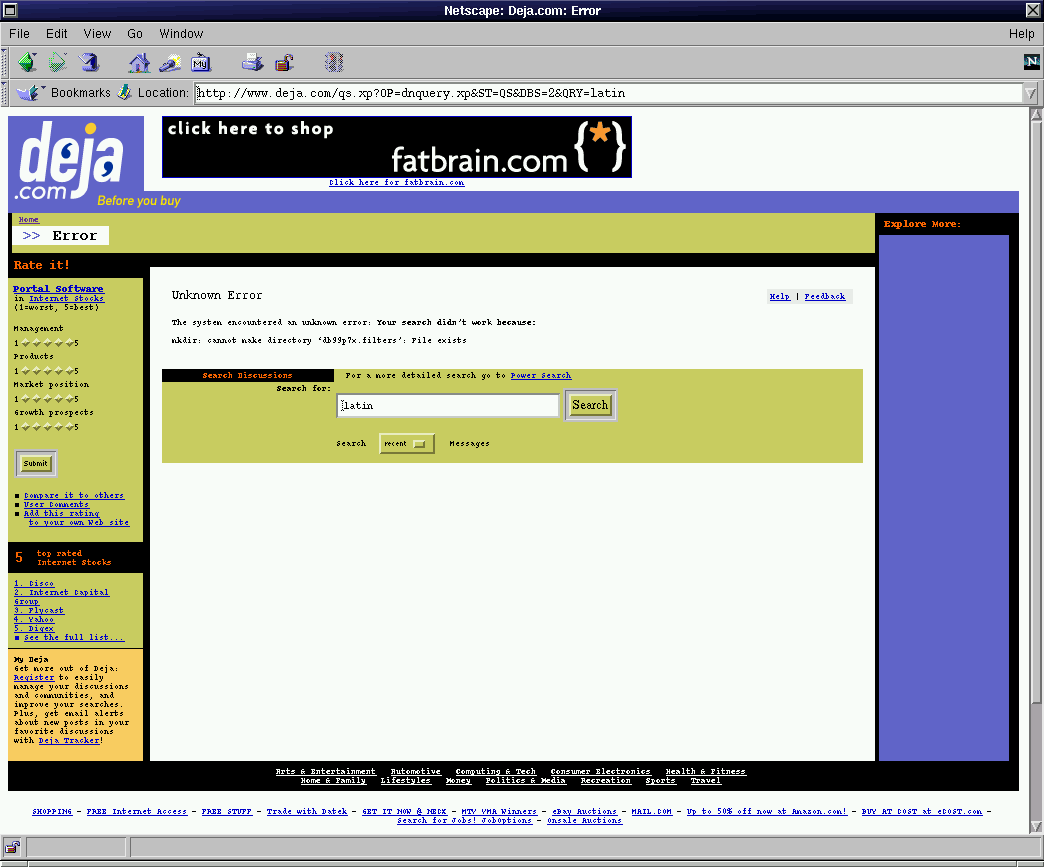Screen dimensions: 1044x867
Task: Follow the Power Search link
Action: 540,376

==

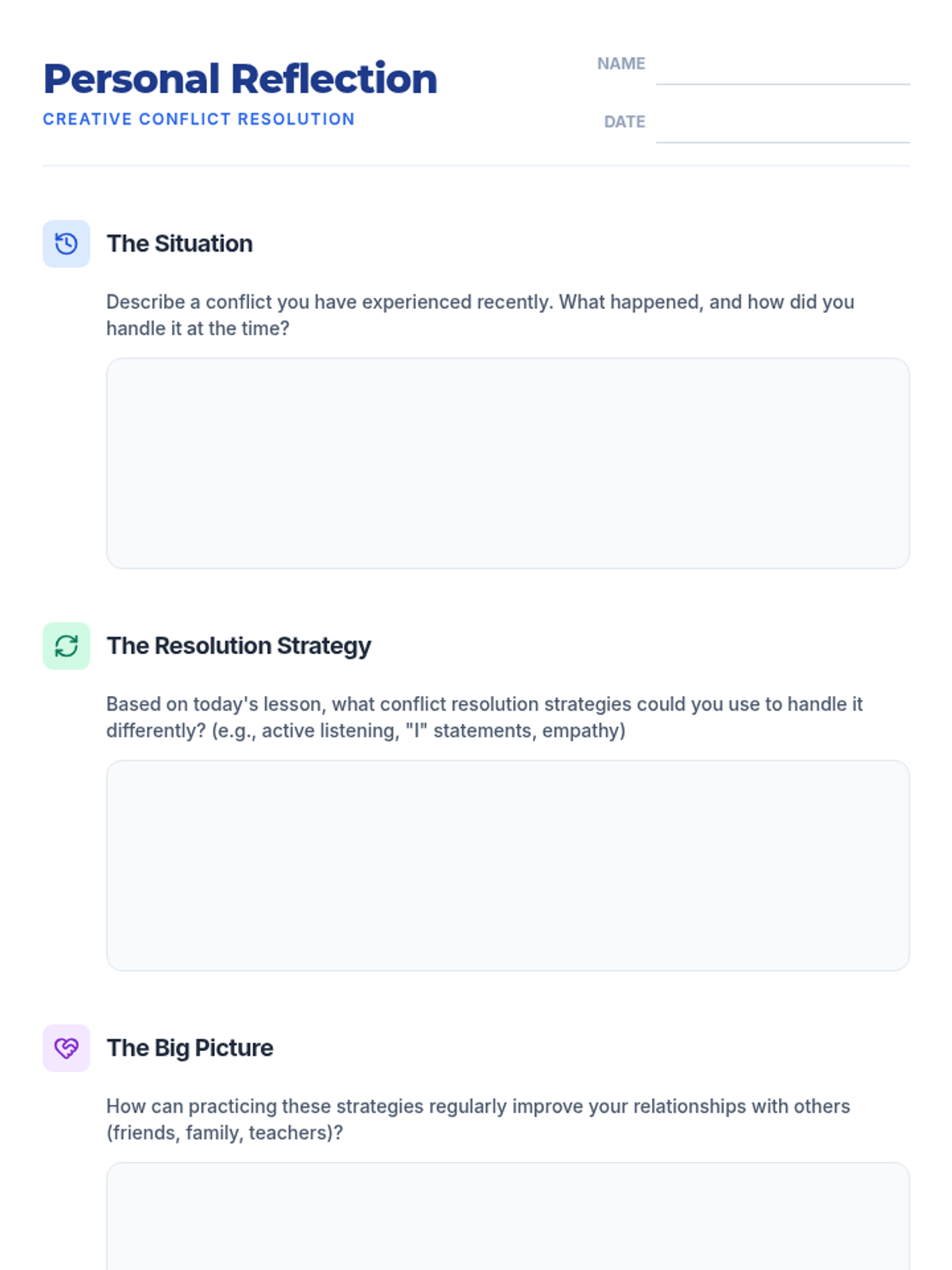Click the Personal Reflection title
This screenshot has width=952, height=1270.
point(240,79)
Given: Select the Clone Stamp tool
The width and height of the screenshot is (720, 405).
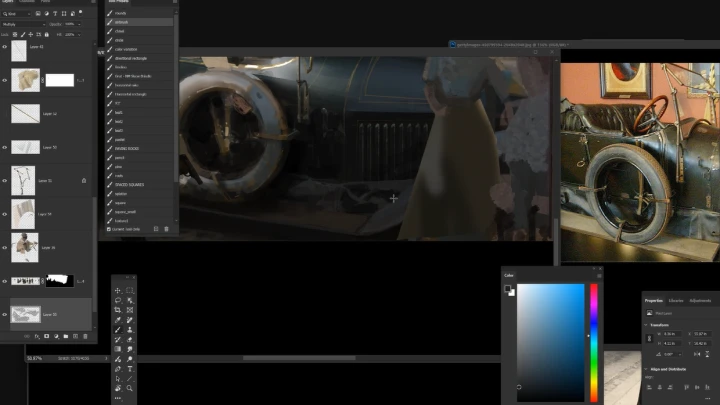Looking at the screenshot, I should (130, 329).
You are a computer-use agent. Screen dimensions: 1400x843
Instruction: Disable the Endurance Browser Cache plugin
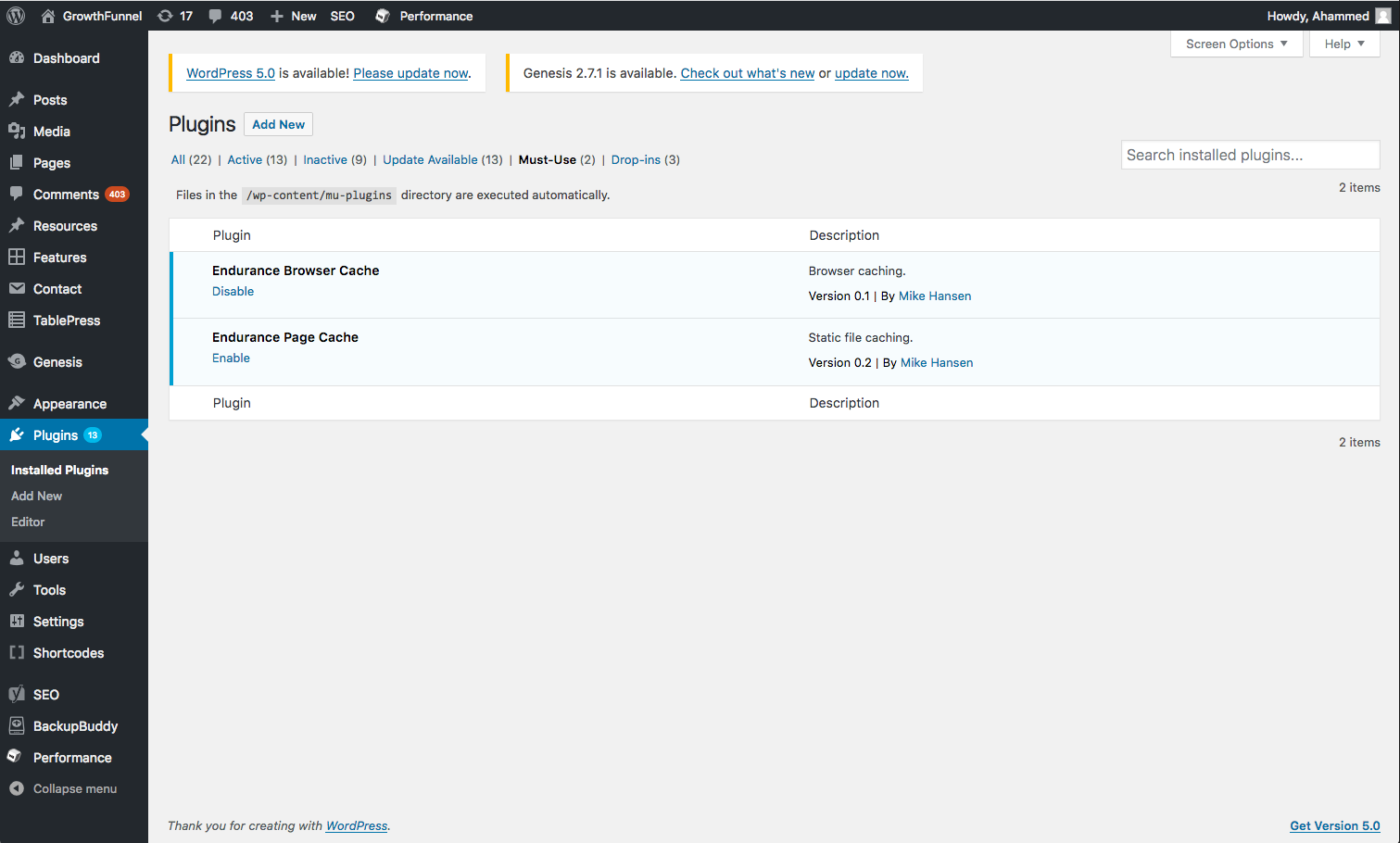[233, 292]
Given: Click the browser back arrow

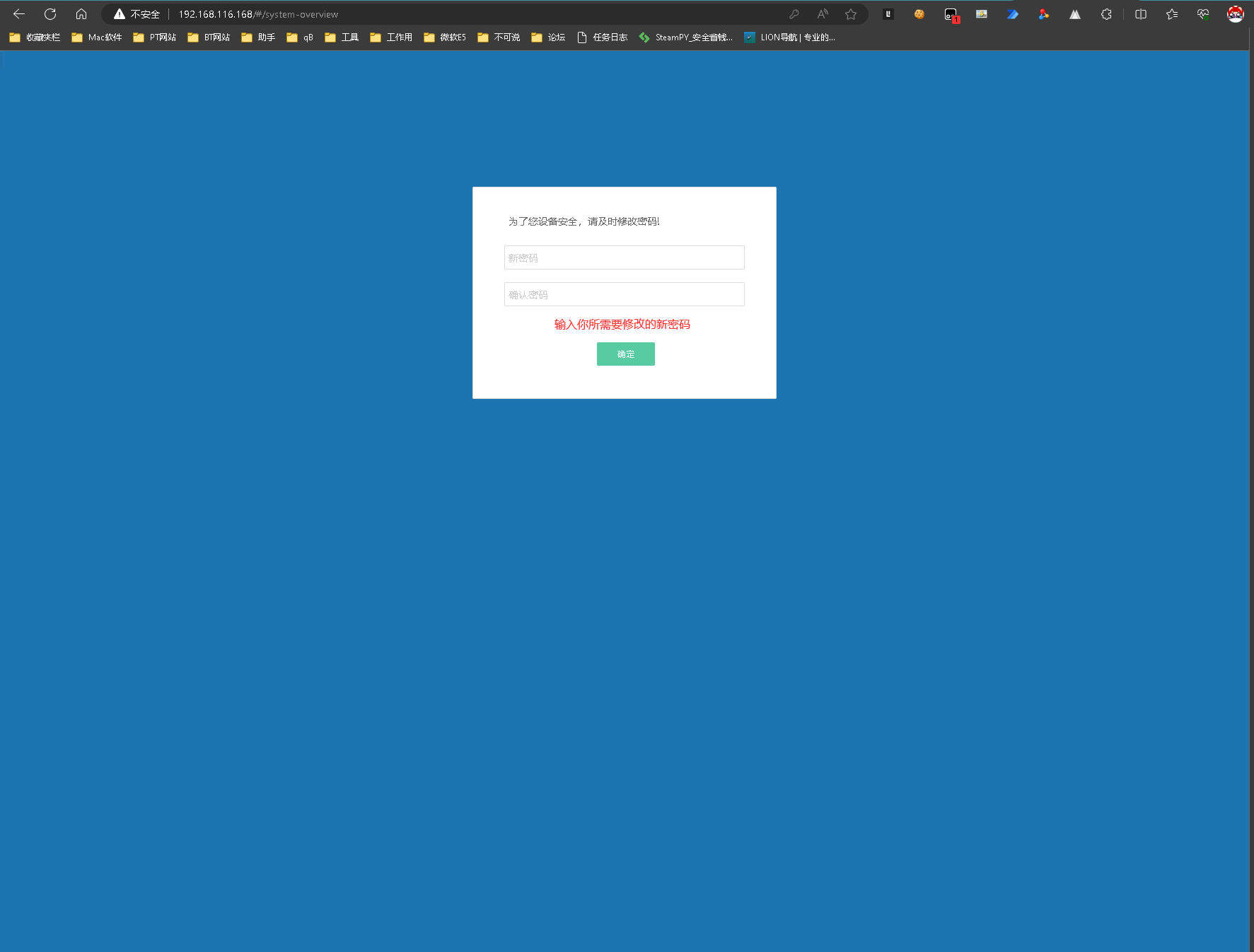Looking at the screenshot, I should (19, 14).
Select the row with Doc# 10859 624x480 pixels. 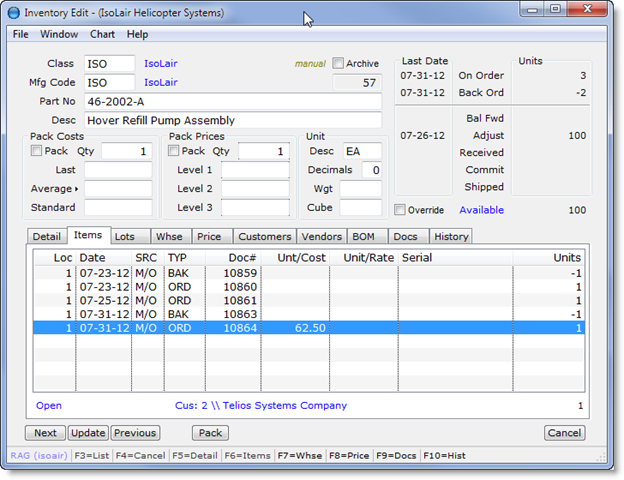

--

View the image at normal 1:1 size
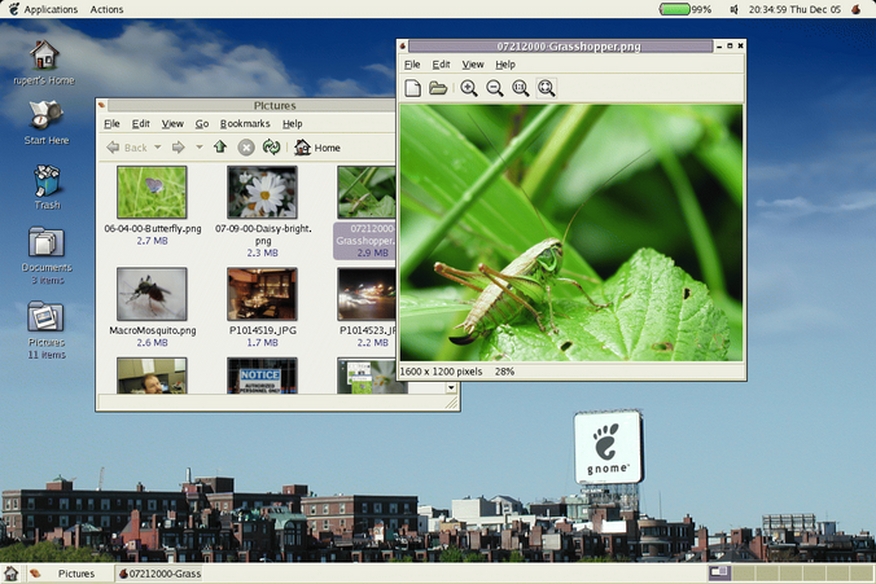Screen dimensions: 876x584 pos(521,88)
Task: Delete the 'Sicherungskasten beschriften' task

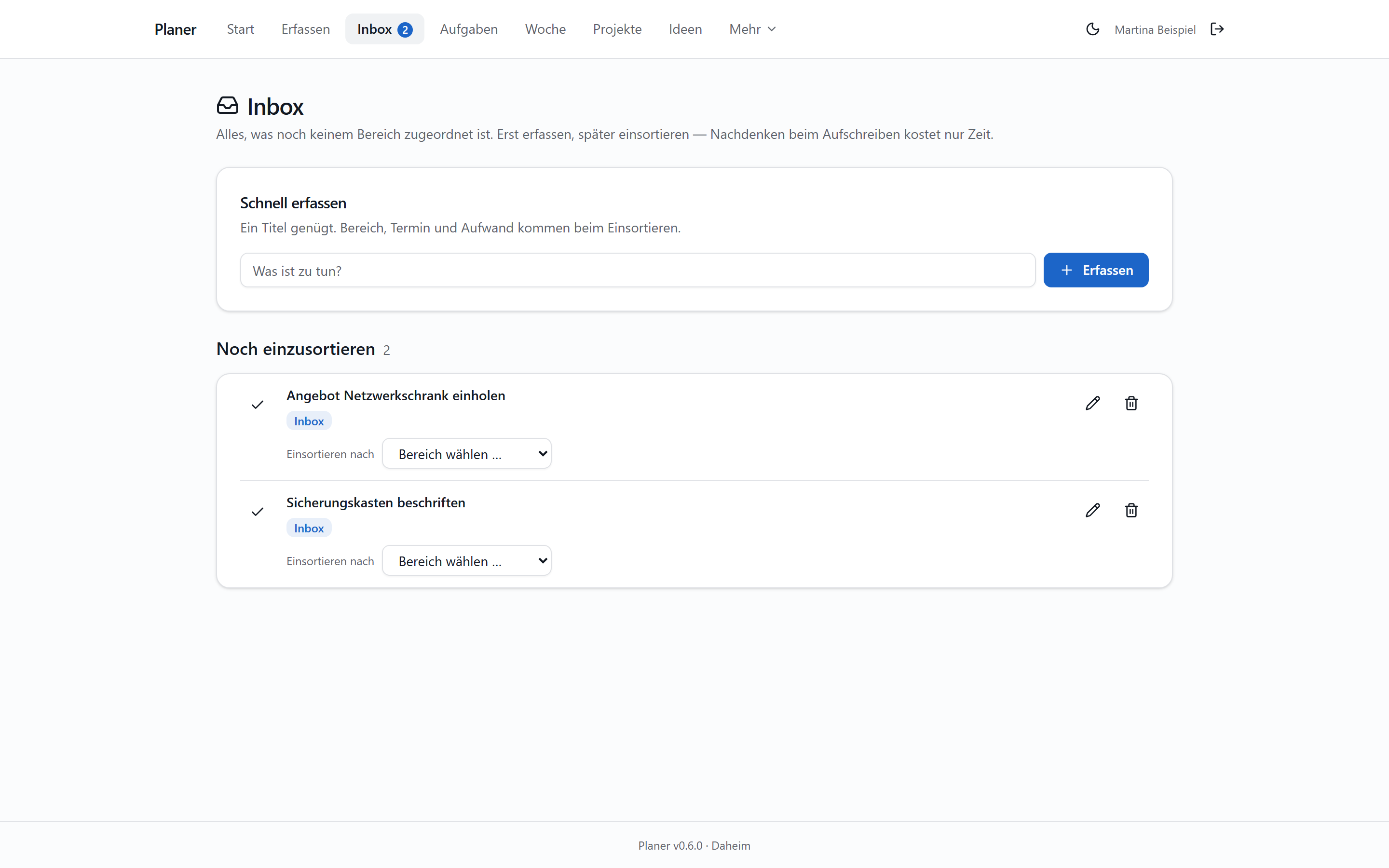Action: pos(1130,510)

WHAT THE TASK REQUIRES: Given the listing above, retype only the span of lines from the line with "You are a computer-use" up to and including the line with "Select the row", exactly as it stands and without pictures.

RESPONSE AREA:
You are a computer-use agent. Screen dimensions: 1400x843
Instruction: Disable the Endurance Browser Cache plugin
[233, 292]
Given: Click the browser back arrow

Looking at the screenshot, I should (19, 14).
Select the row with Doc# 10859 624x480 pixels. 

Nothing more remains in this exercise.